Michalski v. The Home Depot

Decision Date01 August 1999
Docket NumberDocket No. 99-7849
Citation225 F.3d 113
Parties(2nd Cir. 2000) JACQUELINE E. MICHALSKI, Plaintiff-Appellant, v. THE HOME DEPOT, INC., Defendant-Appellee
CourtU.S. Court of Appeals — Second Circuit

KRISHNA K. SINGH, Amsterdam, New York (Horigan, Horigan & Lombardo, P.C., Amsterdam, New York; Aulisi & Skoda, Gloversville, New York, of counsel), for Plaintiff-Appellant.

JESSICA DESANY, Albany, New York (James A. Resila, Carter, Conboy, Case, Blackmore, Napierski & Maloney, P.C., Albany, New York, of counsel), for Defendant-Appellee.

Before: CARDAMONE, LEVAL,1 and PARKER, Circuit Judges.

CARDAMONE, Circuit Judge:

Plaintiff, a first-time shopper in a store owned by defendant Home Depot, tripped and fell there. The sole issue presented is whether an object on defendant's premises that is open and obvious may present a risk of injury to plaintiff so as to make defendant liable in damages. In construing the New York law that governs this diversity case, the district court ruled that defendant could not be liable as a matter of law for injuries arising from a fall over an object that was open and obvious.

-=-=-=-=-

* **GIVEN REQUEST**
For the court opinion above, decide whether each statement agrees with it, answering yes or no and quoting the deciding words: (a) The plaintiff had shopped in the store before the fall. (b) New York law governs the case. (c) The district court held that the defendant could be liable for a fall over an open and obvious object.

* **PROVIDED MATERIAL**
-=-=-=-=-

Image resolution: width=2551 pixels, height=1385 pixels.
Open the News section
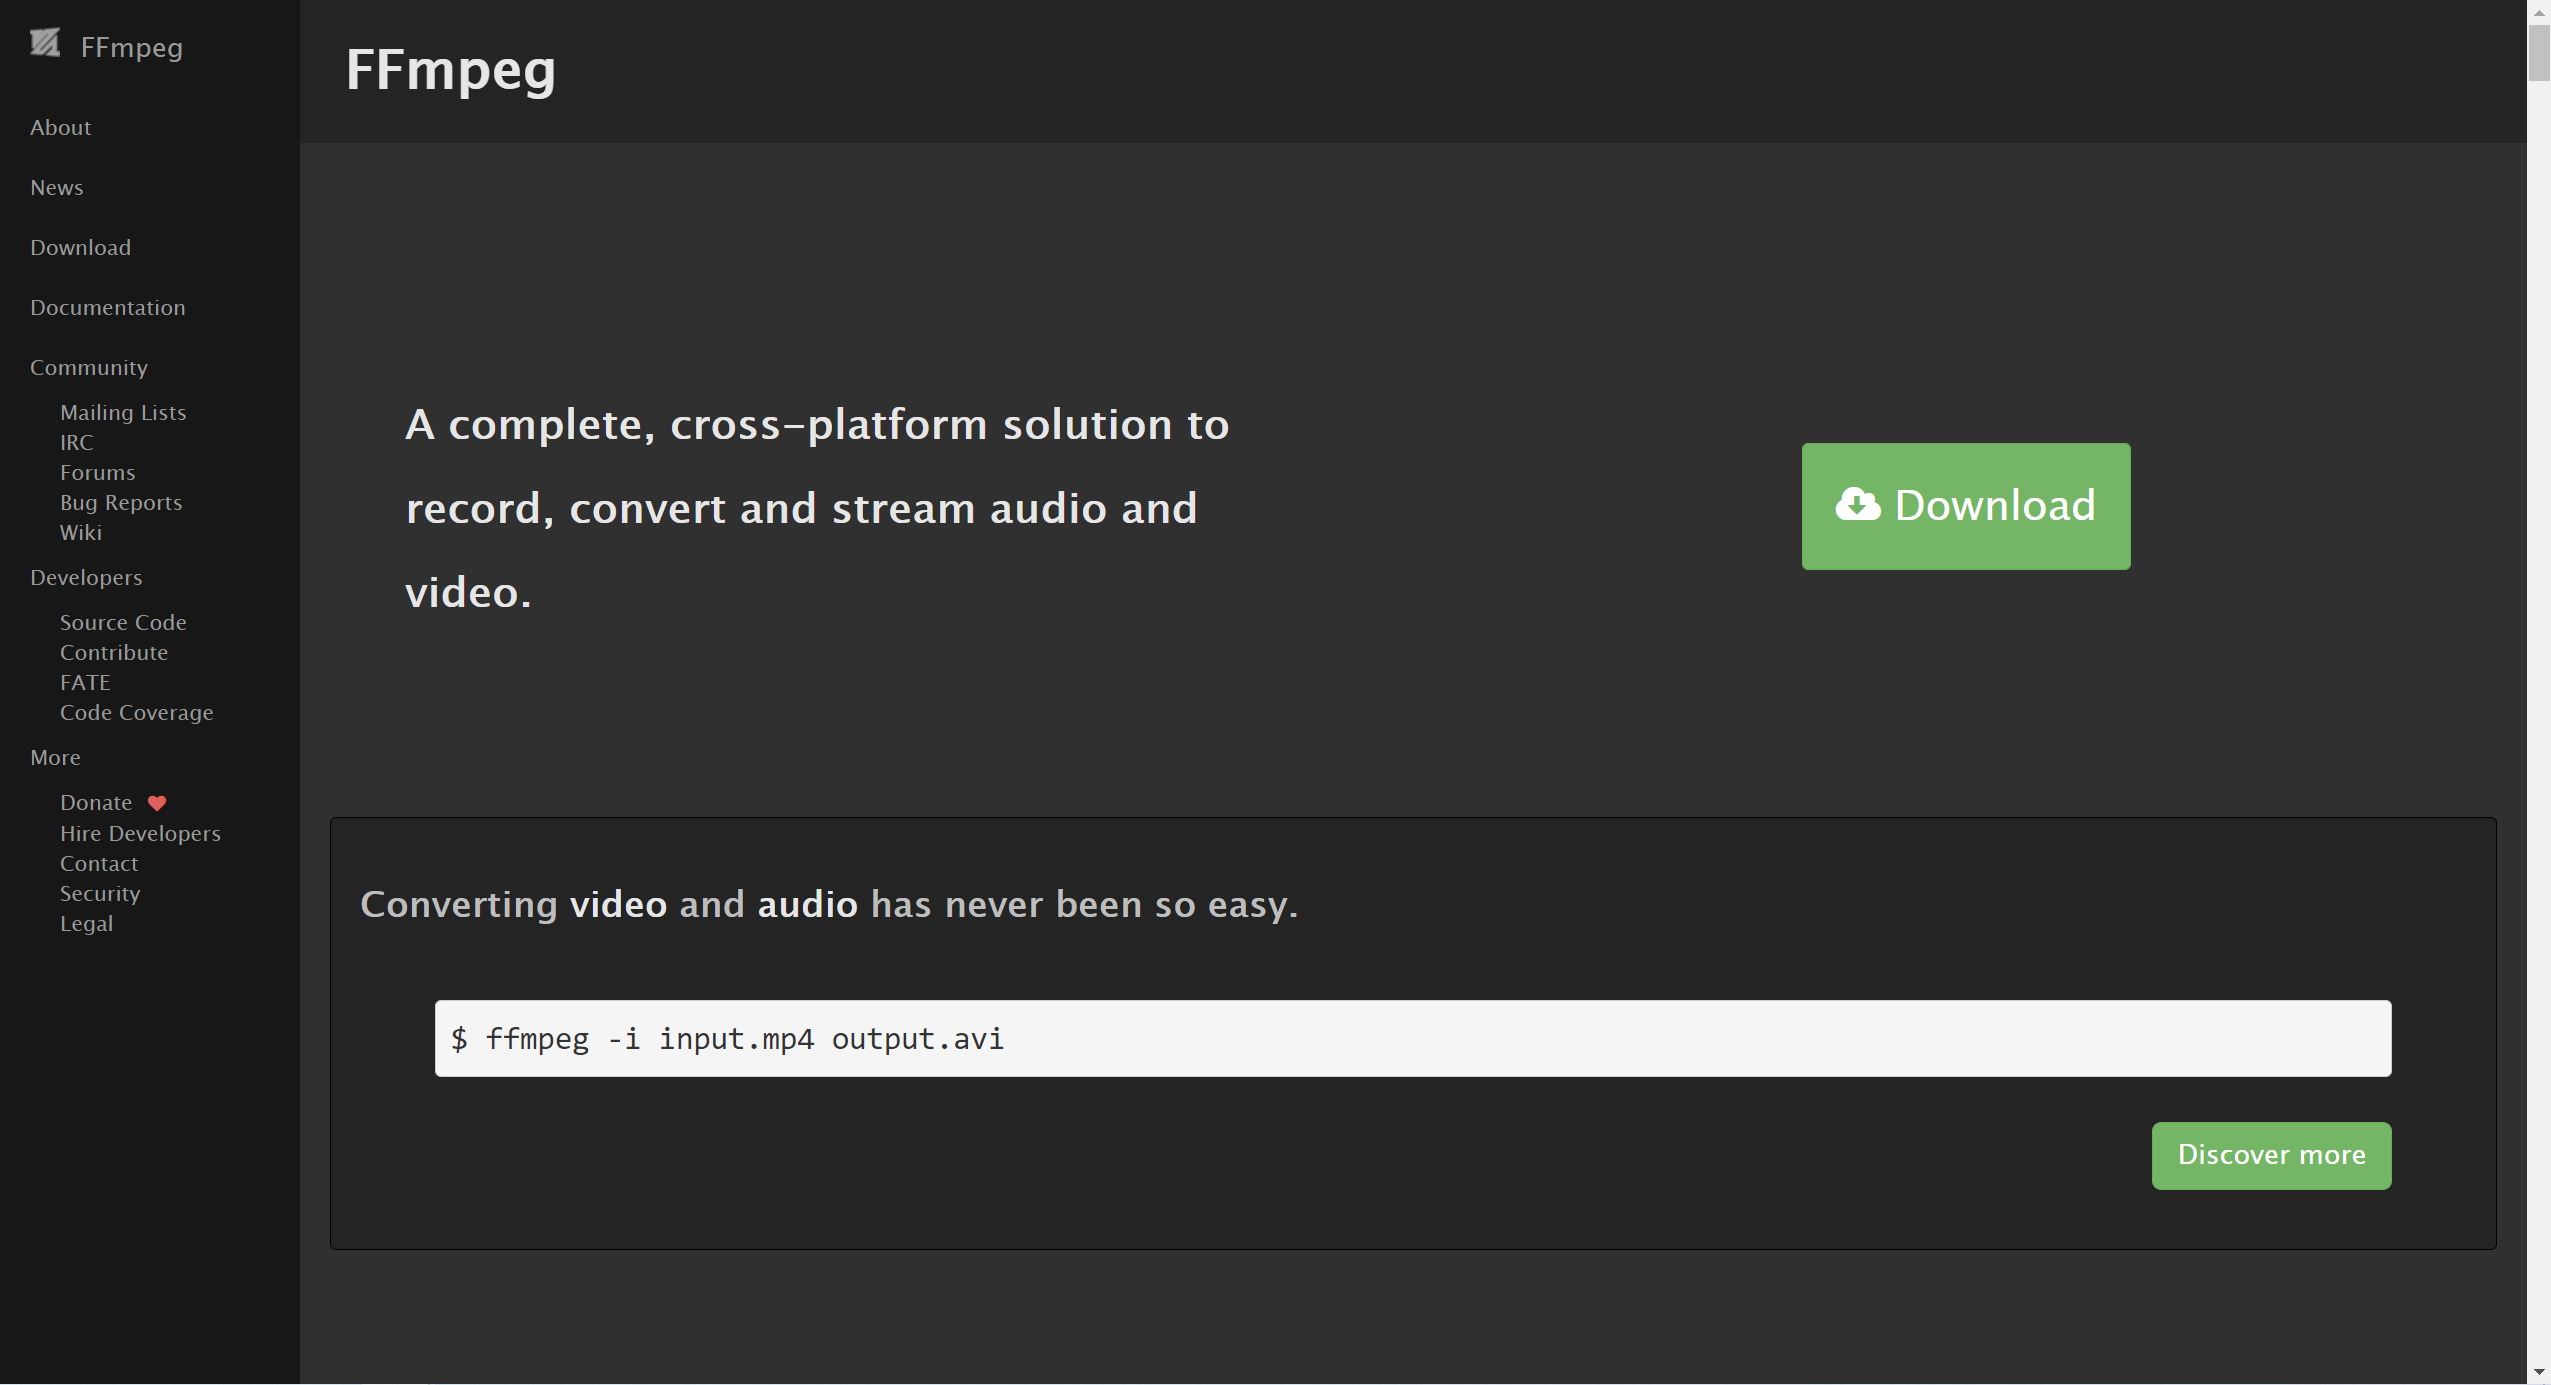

-=-=-=-=-

* **TASK RESULT**
(a) No: "a first-time shopper in a store owned by defendant Home Depot"
(b) Yes: "In construing the New York law that governs this diversity case"
(c) No: "the district court ruled that defendant could not be liable as a matter of law for injuries arising from a fall over an object that was open and obvious"